He called to us to come and see the prow open its swift way through the waves. I had seen that sight fifty times already. Mrs. Johns was afraid of dizziness, but told Nelly to go. Fred took her hand in his, and led her to the front, where, still hand in hand, they gazed together away down at the swirls of silver-green that slide aside to left and right; at the crests of foam that wreathe themselves away beneath the surface like the white limbs of a descending wraith; at the graceful sheaves that now and then leap up before the prow and fling off their million glittering grains; at the steady, headlong rush of waters under all this, which works its own will upon the brain, like the fascination of a great rapid. In a little while Fred brought

her back to her seat on the anchor beside us, and took a semi-horizontal position for himself, with elbow under him, at her feet.

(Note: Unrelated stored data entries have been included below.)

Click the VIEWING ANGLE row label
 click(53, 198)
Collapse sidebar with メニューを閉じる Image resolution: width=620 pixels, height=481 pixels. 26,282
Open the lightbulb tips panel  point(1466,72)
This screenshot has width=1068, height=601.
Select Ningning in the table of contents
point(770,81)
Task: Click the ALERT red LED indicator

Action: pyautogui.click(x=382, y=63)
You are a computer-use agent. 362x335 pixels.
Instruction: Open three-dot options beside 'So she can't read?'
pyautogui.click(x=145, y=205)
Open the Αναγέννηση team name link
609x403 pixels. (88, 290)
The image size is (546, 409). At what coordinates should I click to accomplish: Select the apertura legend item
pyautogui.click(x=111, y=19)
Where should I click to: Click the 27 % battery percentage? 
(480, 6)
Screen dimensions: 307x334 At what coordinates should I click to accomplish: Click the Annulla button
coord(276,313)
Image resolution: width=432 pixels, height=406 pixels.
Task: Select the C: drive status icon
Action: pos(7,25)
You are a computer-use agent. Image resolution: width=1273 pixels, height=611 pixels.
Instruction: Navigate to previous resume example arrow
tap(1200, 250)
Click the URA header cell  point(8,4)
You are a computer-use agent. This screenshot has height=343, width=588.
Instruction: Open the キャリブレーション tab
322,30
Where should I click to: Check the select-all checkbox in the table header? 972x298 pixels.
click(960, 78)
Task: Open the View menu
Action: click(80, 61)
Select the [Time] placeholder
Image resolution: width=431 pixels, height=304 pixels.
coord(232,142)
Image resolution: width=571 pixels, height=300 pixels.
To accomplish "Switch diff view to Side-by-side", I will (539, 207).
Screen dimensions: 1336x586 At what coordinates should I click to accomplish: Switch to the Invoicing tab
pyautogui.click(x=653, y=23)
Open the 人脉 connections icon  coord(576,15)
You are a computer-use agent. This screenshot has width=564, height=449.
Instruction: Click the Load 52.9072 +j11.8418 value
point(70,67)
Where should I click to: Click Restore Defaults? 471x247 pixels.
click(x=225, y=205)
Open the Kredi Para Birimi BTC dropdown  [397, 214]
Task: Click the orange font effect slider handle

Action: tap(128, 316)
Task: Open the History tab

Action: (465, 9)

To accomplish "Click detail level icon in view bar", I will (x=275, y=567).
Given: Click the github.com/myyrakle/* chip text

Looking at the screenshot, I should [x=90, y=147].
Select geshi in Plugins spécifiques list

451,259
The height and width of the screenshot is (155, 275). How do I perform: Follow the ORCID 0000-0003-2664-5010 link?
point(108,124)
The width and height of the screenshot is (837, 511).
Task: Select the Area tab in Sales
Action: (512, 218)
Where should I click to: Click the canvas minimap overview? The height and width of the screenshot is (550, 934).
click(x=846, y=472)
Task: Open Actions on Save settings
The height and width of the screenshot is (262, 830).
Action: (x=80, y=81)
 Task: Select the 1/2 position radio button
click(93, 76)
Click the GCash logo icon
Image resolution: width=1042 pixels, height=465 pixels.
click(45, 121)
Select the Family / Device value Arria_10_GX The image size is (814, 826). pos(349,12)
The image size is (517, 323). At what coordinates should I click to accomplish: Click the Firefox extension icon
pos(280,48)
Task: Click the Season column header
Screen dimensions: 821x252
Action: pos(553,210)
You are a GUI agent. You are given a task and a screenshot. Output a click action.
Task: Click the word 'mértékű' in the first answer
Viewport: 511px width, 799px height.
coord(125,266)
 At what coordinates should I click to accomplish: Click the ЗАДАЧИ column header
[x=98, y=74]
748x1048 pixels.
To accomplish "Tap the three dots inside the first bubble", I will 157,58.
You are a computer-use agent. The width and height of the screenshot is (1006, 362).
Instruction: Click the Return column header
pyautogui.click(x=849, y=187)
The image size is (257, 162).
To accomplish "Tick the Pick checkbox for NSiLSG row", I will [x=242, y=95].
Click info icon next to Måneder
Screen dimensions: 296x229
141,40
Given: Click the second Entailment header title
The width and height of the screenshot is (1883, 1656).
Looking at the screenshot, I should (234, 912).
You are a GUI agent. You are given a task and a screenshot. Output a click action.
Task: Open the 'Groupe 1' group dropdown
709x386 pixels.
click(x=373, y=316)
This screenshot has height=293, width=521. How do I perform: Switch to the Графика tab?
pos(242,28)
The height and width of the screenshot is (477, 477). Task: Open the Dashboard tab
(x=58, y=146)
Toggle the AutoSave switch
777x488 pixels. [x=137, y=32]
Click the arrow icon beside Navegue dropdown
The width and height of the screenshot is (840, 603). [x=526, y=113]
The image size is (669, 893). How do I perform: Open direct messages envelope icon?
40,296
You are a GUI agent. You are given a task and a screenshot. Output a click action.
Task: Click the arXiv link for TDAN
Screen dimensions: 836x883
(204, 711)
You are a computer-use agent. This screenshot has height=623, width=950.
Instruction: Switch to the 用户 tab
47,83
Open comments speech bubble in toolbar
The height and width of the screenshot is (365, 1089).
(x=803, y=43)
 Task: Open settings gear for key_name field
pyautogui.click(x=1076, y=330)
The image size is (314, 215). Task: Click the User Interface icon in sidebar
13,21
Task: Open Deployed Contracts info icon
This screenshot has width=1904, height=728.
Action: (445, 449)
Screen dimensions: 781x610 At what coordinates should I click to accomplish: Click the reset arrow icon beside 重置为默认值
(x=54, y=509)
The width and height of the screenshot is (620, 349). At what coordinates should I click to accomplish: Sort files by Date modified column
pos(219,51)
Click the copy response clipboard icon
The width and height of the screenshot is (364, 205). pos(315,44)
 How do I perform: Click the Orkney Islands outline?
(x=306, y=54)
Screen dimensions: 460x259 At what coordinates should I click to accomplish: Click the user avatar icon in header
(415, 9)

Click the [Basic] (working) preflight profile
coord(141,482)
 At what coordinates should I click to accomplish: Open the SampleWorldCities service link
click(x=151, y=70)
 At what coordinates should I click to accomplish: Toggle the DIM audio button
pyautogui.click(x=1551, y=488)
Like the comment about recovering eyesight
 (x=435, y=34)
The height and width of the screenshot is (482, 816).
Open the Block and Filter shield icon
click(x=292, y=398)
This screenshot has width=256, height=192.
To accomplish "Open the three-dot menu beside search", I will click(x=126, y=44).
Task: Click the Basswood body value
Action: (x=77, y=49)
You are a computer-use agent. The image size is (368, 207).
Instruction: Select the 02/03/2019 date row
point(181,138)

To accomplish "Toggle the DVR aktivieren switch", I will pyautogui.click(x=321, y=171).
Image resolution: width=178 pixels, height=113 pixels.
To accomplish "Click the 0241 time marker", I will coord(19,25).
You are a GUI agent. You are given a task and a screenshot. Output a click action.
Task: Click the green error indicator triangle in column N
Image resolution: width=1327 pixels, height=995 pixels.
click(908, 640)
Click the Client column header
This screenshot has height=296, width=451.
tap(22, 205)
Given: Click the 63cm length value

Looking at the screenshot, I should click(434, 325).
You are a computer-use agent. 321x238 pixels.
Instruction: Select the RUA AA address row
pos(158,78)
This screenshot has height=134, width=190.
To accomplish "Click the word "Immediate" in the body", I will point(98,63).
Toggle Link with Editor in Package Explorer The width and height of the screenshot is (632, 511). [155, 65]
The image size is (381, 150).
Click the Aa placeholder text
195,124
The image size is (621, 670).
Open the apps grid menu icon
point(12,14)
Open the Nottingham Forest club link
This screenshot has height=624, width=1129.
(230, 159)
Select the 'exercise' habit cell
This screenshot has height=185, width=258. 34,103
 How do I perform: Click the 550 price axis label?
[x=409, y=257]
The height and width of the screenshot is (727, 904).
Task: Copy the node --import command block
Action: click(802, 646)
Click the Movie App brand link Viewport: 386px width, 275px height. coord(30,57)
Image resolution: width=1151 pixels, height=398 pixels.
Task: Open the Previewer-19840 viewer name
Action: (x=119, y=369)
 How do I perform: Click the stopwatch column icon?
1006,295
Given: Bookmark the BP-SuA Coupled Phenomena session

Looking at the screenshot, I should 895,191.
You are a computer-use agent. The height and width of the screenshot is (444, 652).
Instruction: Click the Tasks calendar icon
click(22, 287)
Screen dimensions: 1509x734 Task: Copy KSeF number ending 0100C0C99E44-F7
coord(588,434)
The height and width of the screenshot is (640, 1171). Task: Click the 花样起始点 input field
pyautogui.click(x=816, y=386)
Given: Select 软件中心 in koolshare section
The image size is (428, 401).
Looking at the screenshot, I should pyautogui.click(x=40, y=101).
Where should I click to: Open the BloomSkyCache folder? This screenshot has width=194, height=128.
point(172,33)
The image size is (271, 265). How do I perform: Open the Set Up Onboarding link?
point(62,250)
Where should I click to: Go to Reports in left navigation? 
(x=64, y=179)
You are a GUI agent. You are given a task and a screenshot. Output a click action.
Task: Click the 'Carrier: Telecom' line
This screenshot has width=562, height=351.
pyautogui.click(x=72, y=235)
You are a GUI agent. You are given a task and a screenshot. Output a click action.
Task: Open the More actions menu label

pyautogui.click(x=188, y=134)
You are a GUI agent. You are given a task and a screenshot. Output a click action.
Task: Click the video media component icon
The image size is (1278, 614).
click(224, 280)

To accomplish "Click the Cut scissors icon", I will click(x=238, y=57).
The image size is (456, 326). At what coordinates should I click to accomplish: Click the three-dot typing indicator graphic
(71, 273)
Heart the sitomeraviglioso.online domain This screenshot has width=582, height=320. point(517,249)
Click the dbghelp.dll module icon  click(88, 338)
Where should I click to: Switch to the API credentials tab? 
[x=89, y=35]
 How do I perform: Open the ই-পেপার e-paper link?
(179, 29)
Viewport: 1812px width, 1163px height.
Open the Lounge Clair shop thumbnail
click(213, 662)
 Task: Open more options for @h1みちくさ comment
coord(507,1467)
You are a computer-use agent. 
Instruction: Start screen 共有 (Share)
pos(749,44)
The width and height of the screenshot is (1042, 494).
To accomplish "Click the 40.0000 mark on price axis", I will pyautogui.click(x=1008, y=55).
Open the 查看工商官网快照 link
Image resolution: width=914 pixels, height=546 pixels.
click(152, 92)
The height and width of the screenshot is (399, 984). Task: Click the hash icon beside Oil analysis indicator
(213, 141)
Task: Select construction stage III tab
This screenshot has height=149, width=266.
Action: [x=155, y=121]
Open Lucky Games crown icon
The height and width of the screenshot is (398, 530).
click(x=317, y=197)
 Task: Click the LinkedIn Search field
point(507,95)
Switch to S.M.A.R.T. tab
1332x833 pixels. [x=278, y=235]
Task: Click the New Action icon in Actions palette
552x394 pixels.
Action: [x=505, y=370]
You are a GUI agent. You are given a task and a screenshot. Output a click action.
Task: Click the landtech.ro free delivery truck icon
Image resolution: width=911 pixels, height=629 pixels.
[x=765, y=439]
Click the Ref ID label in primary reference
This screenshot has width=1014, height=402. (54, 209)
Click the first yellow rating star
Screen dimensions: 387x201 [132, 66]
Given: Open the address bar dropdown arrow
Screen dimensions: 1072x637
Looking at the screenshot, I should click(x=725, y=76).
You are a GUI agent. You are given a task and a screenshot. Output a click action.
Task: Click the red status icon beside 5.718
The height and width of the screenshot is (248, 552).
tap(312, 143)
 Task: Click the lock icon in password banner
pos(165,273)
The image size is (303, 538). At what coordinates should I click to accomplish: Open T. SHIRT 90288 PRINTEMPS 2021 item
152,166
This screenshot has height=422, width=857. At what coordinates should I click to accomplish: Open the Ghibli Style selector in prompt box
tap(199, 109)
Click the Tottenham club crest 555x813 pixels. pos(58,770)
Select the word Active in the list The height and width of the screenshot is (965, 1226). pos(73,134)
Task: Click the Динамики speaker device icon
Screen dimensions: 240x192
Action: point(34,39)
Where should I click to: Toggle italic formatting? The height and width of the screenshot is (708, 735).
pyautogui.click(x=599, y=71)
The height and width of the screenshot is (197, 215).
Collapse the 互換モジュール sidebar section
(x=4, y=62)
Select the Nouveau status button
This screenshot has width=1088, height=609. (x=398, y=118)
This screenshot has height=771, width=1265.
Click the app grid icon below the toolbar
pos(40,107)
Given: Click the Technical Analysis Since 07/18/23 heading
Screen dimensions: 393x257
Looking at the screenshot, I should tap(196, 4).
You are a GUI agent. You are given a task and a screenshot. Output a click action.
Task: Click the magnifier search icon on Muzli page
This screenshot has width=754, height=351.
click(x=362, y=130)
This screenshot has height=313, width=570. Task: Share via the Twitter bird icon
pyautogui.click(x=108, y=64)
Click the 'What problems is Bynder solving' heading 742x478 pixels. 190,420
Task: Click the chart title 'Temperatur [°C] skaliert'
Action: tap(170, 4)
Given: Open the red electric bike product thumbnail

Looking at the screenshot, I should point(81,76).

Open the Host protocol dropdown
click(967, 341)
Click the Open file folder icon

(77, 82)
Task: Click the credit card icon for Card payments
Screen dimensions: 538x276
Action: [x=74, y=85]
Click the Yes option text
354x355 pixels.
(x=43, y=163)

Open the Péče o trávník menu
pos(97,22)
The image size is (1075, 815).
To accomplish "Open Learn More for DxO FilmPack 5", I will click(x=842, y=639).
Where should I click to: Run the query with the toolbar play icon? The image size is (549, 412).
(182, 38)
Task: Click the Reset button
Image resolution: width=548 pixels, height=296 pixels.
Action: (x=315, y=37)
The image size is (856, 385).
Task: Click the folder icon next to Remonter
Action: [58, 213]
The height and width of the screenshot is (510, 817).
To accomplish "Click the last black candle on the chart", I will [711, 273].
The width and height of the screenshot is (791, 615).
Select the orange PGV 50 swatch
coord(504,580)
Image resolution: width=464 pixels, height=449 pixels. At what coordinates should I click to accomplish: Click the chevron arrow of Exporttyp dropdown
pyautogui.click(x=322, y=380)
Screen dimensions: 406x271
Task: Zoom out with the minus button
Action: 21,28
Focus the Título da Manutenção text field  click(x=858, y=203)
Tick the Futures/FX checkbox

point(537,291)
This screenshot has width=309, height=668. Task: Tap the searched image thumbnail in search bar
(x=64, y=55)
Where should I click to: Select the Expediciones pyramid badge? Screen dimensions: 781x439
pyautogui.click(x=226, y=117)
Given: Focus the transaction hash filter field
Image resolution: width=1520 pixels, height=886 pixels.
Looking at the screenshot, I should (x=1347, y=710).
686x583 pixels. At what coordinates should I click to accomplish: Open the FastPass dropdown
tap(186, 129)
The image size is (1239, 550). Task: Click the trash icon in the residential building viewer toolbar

We were all silent. Not a sound broke upon our reveries, none from the grating screw, no throb from the engine, no voices of men,—not a sound but the falling swash of waves against the prow. Not a sail nor a wreath of steamer's smoke was visible around the whole horizon. The primæval ocean lay before us,-joyous now, but with a something stern, almost awful, in its joy, as a god of Eschylus might smile,-and into his presence we felt ourselves hastening as with the still, resistless pressure of a Fate. The feeling made one look back instinctively upon the ship, as if to scan the face of the dark, mighty power that bore us on. Mrs. Johns broke our silence with the Voice in the Ancient Mariner

What makes that ship drive on so fast, Without or wave or wind?

Fred caught the verse-he knew the poem by heart-and answered:

The air is cut away before,

And closes from behind.

"That must mean the steam cylinder," I said. "Poetry is prophecy, you know." "Oh, Professor!" cried Nell.

"Well, it's just so." said Fred. "I never thought of it before."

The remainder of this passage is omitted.